> [DATA FOR THIS TASK]:

· · · · ·

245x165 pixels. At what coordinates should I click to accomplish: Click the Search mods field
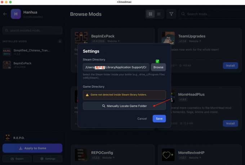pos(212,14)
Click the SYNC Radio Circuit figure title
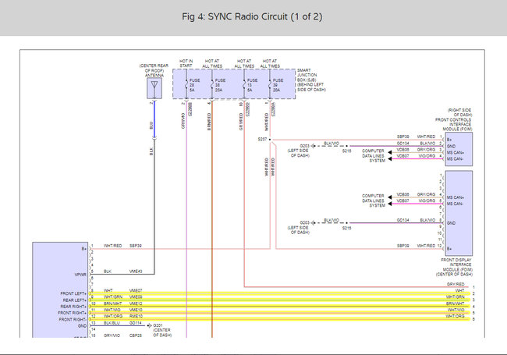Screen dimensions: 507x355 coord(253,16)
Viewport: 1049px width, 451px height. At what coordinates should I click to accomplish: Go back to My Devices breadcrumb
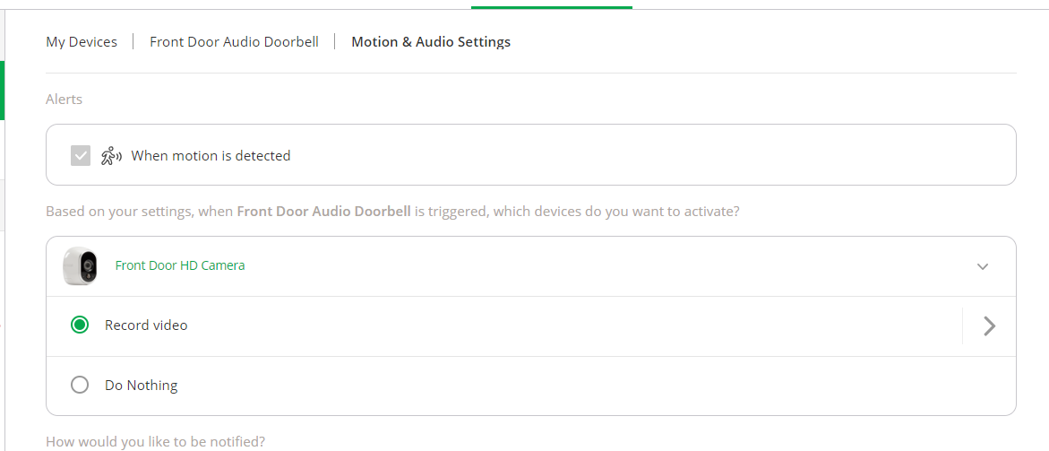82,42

· · · · ·

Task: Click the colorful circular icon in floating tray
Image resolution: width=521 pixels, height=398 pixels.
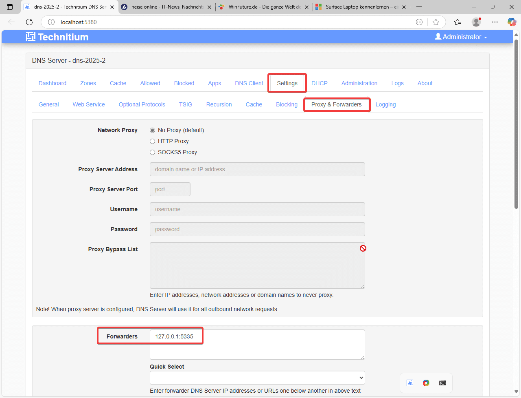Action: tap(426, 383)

· · · · ·

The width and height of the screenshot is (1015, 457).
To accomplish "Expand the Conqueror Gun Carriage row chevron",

· · · · ·

> [EXERCISE REQUIREMENTS]: In the entries above, please find the line with "The width and" and the line with "the Conqueror Gun", then write out exactly those two lines and every line between them, and nothing more.

> [EXERCISE SOLUTION]:
The width and height of the screenshot is (1015, 457).
To accomplish "Expand the Conqueror Gun Carriage row chevron",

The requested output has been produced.